MATERIAL TO PROCESS.
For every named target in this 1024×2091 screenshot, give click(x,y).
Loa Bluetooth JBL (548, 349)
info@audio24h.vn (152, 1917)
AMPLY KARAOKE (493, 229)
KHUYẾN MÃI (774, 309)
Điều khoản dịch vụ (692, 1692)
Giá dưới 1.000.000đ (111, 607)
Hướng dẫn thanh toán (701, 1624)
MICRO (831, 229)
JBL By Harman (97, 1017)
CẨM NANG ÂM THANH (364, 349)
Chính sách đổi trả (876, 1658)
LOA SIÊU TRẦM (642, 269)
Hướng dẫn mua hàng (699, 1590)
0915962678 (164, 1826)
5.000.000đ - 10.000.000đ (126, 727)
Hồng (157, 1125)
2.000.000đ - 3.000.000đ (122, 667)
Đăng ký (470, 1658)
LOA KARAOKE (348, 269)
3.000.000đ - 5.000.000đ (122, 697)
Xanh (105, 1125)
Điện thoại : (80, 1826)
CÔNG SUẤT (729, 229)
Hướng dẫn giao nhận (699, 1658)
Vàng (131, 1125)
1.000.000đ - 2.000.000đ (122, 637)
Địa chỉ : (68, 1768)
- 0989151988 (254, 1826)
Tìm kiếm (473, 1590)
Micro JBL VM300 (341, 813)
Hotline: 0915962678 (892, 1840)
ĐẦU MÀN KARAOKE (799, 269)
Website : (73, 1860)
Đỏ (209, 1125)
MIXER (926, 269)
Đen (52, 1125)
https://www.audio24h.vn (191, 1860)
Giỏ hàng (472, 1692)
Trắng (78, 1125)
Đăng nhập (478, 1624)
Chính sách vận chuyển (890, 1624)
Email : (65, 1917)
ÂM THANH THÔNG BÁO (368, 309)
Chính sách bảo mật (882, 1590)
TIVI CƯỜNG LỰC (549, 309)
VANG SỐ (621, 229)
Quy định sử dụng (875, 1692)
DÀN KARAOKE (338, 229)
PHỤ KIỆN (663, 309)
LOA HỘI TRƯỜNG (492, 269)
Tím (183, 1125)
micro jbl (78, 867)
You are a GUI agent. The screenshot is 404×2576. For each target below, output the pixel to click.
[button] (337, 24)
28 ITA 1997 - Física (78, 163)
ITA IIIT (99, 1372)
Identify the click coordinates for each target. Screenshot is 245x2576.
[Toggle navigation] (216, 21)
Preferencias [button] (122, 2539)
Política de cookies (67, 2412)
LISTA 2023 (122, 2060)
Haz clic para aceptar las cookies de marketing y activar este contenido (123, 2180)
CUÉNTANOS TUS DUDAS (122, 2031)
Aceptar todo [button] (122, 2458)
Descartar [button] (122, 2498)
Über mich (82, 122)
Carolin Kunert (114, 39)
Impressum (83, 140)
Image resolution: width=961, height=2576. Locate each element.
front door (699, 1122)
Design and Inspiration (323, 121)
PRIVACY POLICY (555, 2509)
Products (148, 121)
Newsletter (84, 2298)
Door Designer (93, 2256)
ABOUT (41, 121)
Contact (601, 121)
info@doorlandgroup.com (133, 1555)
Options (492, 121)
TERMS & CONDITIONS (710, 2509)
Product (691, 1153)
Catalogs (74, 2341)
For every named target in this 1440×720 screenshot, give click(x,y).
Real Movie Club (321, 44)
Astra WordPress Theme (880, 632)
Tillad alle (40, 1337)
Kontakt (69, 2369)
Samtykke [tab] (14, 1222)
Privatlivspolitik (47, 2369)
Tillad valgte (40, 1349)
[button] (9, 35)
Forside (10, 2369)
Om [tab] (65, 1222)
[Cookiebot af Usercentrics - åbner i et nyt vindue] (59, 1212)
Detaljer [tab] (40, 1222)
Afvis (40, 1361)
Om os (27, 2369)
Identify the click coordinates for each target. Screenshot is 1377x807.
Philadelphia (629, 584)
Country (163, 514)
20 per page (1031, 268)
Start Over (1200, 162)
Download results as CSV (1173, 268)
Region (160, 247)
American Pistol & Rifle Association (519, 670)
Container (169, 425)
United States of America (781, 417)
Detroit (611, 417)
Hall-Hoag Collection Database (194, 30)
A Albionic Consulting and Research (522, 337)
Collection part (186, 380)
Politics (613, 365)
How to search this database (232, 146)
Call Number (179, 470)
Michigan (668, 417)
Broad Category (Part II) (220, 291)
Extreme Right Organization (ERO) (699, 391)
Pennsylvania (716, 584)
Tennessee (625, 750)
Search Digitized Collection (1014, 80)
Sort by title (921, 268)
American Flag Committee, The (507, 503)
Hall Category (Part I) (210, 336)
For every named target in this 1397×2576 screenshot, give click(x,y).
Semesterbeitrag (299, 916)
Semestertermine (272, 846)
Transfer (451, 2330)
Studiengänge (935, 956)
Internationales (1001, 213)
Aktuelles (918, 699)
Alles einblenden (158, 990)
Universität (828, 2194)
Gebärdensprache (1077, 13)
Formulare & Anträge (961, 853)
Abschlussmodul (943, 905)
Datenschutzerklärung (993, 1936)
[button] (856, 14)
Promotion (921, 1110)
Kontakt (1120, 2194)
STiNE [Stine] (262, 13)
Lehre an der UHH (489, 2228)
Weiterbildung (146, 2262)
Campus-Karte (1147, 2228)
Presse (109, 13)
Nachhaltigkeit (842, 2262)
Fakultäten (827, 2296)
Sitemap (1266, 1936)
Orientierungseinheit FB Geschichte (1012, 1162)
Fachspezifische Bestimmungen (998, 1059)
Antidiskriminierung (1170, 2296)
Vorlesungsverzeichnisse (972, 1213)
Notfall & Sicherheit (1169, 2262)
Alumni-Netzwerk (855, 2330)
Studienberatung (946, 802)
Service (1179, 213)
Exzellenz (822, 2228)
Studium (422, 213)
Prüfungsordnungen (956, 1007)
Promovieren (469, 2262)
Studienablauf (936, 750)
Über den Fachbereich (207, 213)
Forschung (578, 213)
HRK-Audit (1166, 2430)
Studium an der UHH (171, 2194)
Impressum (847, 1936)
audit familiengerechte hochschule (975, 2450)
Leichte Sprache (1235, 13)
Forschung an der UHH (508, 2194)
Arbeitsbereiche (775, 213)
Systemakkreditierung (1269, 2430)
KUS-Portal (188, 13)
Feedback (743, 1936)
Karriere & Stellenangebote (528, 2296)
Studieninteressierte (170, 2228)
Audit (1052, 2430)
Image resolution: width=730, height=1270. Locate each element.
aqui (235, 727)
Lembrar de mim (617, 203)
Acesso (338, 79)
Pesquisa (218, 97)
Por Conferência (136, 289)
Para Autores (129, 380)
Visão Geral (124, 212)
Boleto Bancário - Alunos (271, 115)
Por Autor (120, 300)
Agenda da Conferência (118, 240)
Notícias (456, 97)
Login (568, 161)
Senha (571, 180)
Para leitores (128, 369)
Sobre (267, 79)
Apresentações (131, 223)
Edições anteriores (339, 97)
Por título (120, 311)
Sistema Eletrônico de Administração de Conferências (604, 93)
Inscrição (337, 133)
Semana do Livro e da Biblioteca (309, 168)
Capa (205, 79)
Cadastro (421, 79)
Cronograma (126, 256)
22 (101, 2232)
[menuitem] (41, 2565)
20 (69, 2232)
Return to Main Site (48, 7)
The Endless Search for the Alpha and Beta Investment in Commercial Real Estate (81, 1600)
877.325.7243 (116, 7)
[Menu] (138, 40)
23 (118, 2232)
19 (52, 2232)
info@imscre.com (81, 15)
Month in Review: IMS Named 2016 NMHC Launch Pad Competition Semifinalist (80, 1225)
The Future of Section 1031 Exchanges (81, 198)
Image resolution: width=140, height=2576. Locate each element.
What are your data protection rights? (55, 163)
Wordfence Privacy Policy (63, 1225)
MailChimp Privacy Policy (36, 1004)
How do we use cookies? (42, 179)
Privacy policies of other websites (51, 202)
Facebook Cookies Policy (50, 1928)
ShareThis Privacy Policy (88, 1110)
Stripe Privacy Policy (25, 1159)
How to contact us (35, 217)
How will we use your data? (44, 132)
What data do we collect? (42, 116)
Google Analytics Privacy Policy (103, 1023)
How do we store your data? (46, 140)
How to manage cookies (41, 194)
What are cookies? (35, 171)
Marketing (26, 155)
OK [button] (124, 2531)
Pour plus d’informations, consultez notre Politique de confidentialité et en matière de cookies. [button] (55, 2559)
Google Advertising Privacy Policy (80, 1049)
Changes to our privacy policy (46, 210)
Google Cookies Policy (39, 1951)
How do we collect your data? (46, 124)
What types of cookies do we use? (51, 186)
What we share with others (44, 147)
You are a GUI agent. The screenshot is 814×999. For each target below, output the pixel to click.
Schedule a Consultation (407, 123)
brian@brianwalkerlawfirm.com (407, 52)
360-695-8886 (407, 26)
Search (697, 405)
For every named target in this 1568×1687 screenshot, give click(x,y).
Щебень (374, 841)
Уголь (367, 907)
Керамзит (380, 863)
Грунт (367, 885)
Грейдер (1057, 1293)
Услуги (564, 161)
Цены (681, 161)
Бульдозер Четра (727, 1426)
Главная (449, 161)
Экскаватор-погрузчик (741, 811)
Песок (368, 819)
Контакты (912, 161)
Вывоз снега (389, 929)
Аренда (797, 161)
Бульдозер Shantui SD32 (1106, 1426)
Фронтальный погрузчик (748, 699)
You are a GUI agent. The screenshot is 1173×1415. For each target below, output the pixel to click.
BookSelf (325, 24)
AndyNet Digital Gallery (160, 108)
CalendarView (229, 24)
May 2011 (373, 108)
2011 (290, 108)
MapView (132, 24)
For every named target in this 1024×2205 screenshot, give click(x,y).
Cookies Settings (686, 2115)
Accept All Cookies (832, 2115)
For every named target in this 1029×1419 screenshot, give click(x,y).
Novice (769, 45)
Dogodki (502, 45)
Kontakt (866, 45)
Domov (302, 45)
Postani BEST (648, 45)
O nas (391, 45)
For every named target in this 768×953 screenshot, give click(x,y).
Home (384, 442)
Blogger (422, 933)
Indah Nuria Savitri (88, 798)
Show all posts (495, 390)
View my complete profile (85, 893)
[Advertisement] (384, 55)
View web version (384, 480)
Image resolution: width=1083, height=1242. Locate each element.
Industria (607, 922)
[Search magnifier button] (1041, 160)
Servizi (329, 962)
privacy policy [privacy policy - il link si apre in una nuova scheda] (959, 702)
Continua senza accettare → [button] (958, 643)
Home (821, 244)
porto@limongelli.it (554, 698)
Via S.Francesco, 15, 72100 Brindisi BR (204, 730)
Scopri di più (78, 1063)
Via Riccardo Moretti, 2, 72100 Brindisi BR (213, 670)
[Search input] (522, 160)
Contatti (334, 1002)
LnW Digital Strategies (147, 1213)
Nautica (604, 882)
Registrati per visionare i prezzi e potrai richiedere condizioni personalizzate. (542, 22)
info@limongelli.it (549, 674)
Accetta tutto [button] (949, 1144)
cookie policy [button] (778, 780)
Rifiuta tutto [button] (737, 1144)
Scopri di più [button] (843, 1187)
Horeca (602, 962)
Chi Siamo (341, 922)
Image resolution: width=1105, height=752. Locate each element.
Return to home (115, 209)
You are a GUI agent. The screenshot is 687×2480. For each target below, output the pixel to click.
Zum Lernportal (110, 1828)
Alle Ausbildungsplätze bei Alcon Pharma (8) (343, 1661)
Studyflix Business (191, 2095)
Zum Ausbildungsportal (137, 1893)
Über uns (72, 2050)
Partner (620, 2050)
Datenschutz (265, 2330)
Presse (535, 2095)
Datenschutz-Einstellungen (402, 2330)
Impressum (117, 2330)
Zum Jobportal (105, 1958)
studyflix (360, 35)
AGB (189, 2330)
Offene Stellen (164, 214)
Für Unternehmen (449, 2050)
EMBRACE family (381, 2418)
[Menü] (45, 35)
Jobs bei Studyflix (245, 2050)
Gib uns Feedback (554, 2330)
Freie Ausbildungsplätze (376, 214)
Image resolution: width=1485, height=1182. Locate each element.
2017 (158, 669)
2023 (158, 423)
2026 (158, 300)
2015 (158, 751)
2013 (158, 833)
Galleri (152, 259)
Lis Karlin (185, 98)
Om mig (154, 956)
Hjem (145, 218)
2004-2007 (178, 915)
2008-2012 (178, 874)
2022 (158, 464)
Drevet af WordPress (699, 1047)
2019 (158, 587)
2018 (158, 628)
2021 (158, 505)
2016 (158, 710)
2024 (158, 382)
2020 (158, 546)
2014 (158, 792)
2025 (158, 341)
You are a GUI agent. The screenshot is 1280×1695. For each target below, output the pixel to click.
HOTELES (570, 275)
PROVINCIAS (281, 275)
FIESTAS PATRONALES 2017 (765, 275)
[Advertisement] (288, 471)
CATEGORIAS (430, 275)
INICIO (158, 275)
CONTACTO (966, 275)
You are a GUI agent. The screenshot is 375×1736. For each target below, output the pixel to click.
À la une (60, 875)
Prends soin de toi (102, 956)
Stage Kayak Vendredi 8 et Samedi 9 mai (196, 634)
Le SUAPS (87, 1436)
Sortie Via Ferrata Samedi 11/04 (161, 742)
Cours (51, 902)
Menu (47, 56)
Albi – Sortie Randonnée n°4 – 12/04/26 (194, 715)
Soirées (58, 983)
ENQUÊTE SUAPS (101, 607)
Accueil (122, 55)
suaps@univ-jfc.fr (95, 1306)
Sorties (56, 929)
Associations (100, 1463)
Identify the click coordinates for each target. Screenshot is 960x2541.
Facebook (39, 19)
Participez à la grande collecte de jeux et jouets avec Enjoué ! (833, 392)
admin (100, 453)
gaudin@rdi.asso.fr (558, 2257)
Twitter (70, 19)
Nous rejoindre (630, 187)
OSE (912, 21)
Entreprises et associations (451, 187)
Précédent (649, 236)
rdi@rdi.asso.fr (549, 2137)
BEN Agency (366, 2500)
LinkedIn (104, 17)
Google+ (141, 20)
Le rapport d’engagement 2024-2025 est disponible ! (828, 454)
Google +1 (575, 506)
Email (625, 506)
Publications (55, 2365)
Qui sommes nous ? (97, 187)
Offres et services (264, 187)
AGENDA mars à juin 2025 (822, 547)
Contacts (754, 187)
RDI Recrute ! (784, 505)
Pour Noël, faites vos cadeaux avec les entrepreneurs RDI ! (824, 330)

WHAT YOU WILL DO.
How many lines in the records above contain the string "height"? Reply with the number alone.

WRITTEN REPLY.
6